Clemens Forell was a German Paratrooper whose story is chronicled in As Far as My Feet Will Carry Me: The Extraordinary True Story of One Man’s Escape from a Siberian Labor Camp and His 3-Year Trek to Freedom: “In 1944 [he] was captured by the Soviets in 1944 and sentenced to twenty-five years of labor in a Siberian lead mine. In the Gulags, this was virtually a death sentence. Driven to desperation by the brutality of the prison camp, he staged a daring escape. For the next three years, Forell traveled 8,000 miles in barren, frozen wilderness, haunted by blizzards, wolves, criminals, the KGB, and the fear of recapture and retribution. Only a remarkable will to survive, and a bit of luck, allowed him to reach the safety of the Persian border. The resulting story is a rare document of the horrors faced by POWs in the Soviet Union, and a testament to the human spirit.”
· · · · · · ·
### Direction
Carry on the passage about Clemens Forell's escape from the Siberian labor camp, picking up right after its final sentence. The lines here come from a separate source and have nothing to do with the passage on Clemens Forell.

### Material supplied
· · · · · · ·
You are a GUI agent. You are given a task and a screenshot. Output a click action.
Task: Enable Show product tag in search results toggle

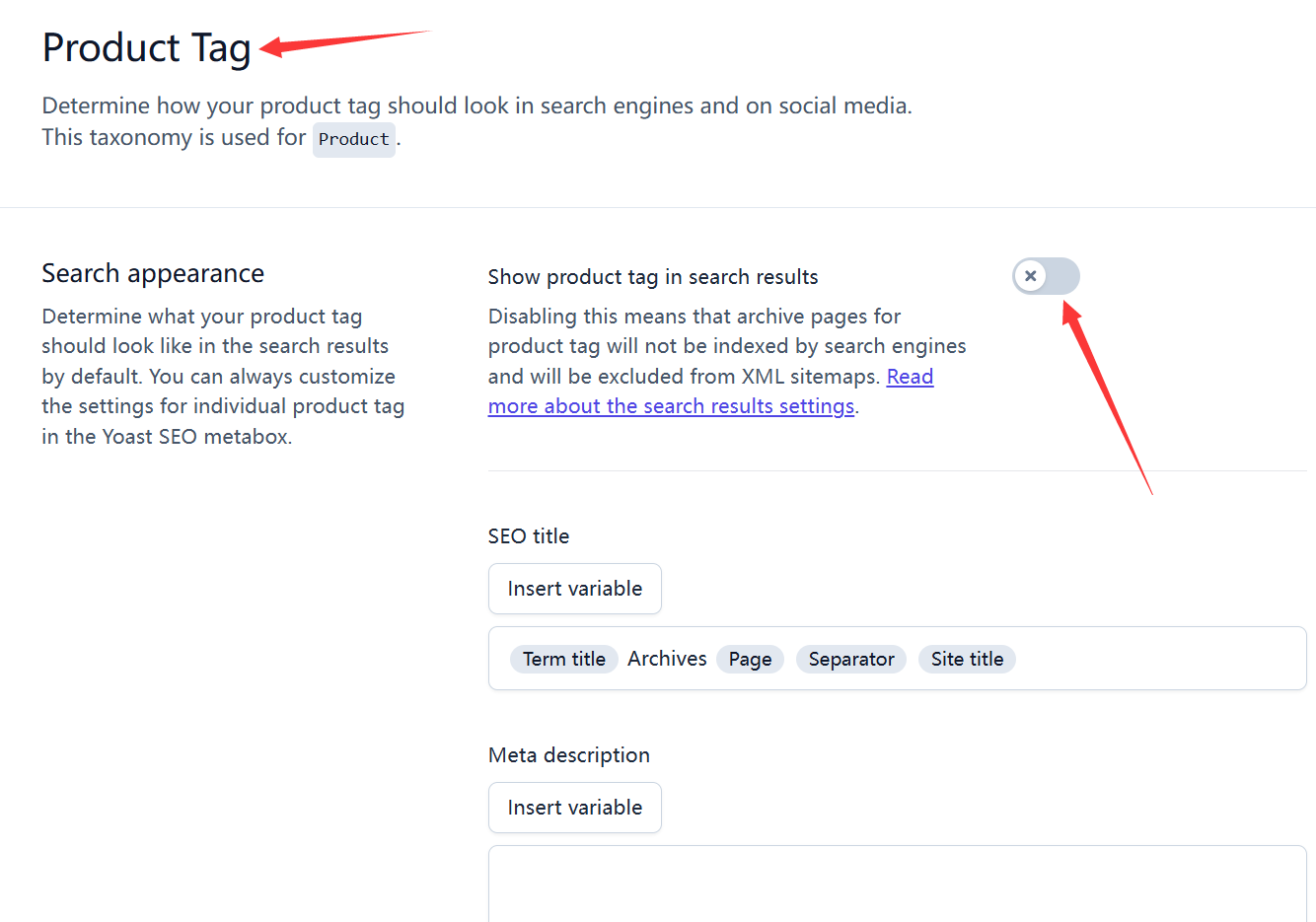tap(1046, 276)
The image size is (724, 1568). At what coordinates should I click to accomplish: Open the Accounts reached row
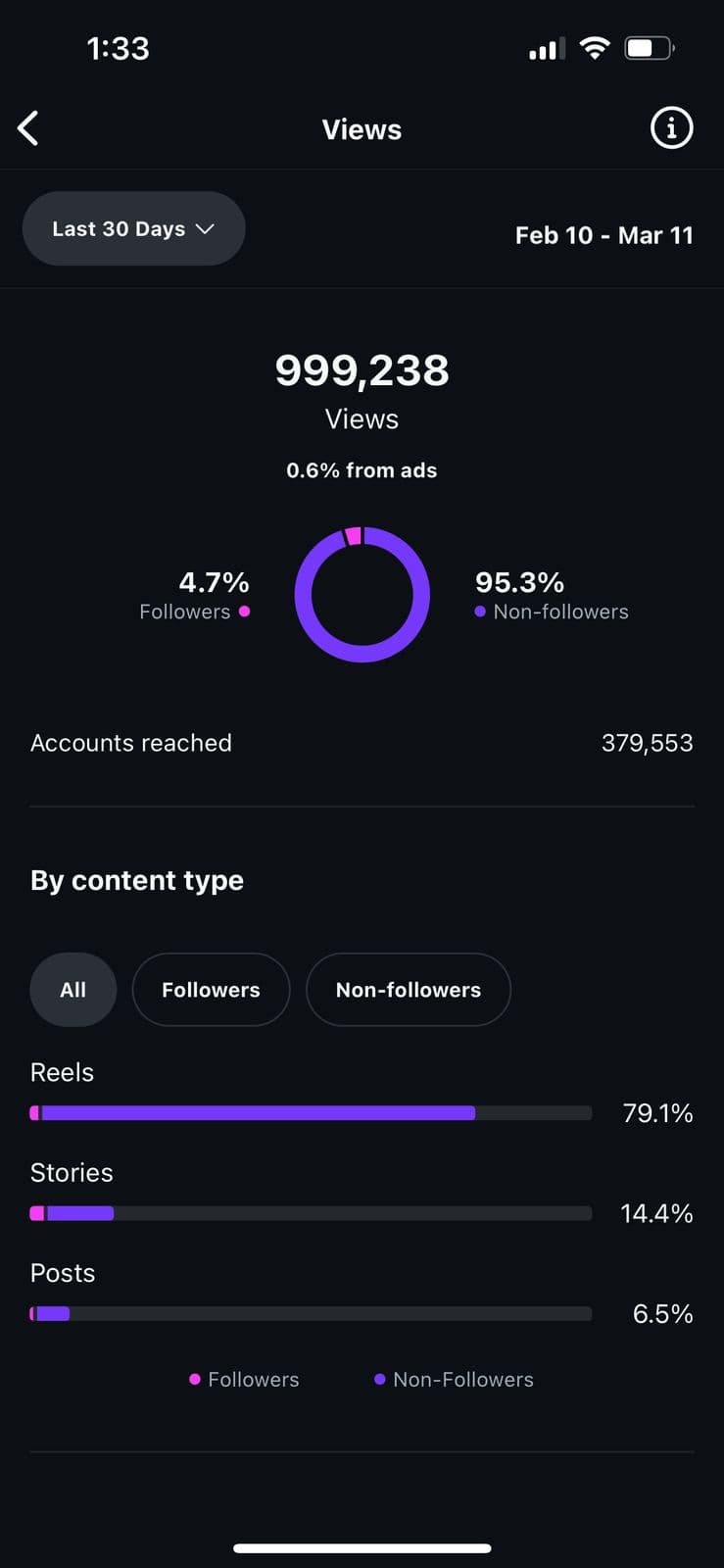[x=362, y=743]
· · · · · · ·
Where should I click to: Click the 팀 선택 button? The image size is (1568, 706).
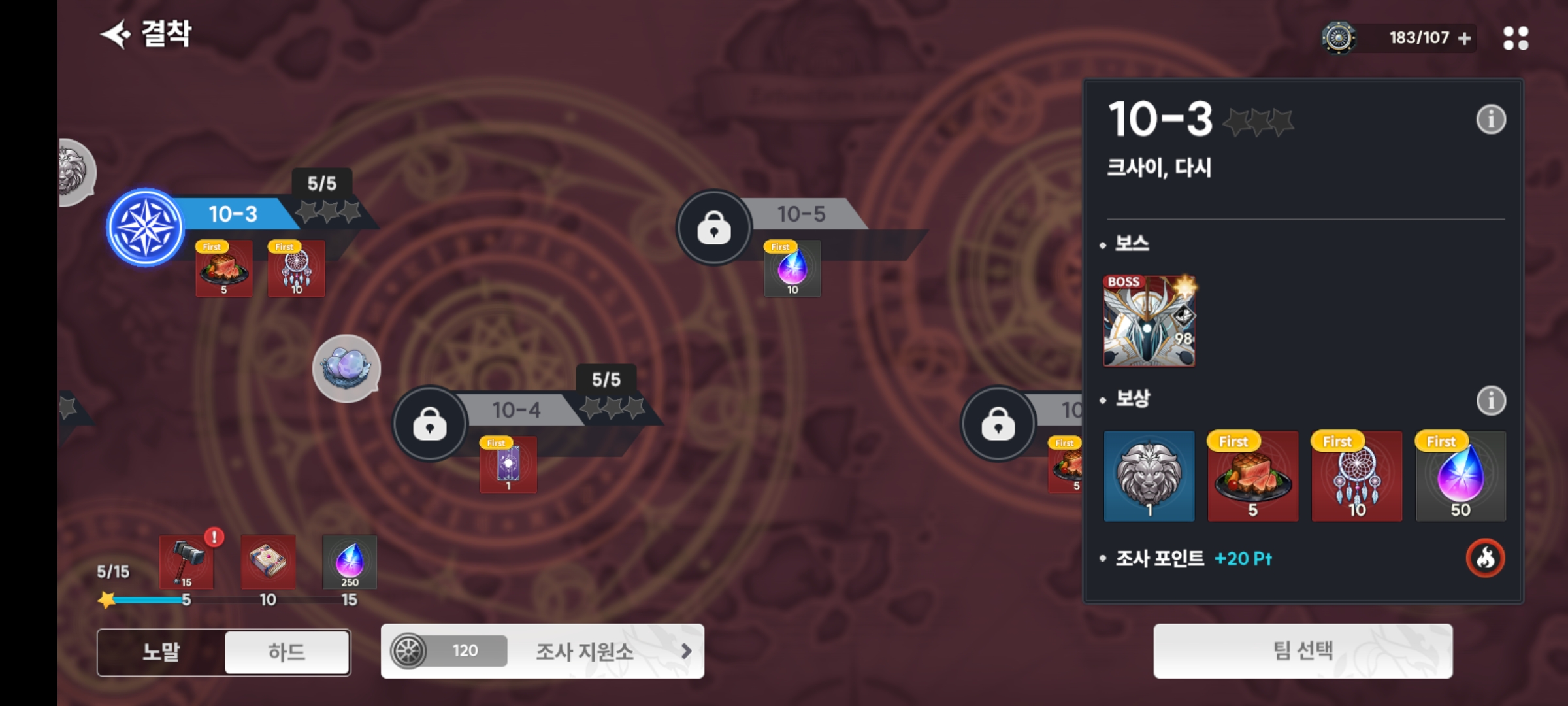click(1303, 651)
· · · · · · ·
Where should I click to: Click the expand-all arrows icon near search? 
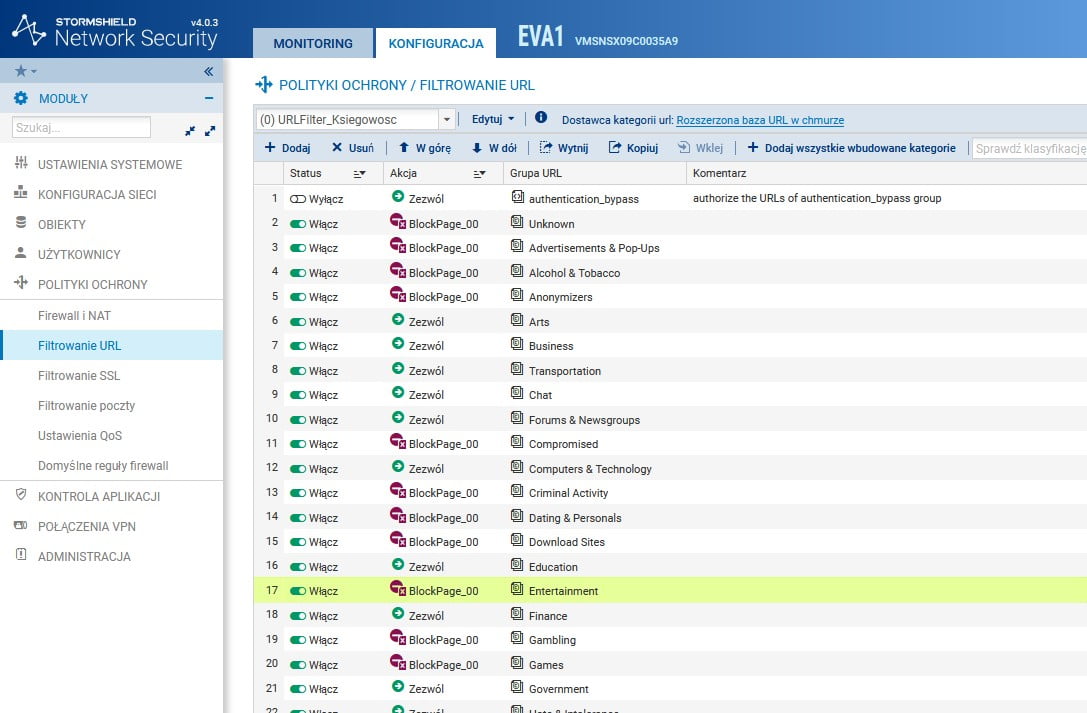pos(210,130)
· · · · · · ·
### Final answer
Slavomir Rawicz, a cavalry officer who was captured by the Red Army in 1939 during the German-Soviet partition of Poland, made another escape against seemingly impossible odds, recounted in The Long Walk: The True Story of a Trek to Freedom: “[He] and was sent to the Siberian Gulag along with other captive Poles, Finns, Ukranians, Czechs, Greeks, and even a few English, French, and American unfortunates who had been caught up in the fighting. A year later, he and six comrades from various countries escaped from a labor camp in Yakutsk and made their way, on foot, thousands of miles south to British India, where Rawicz reenlisted in the Polish army and fought against the Germans. The Long Walk recounts that adventure, which is surely one of the most curious treks in history.”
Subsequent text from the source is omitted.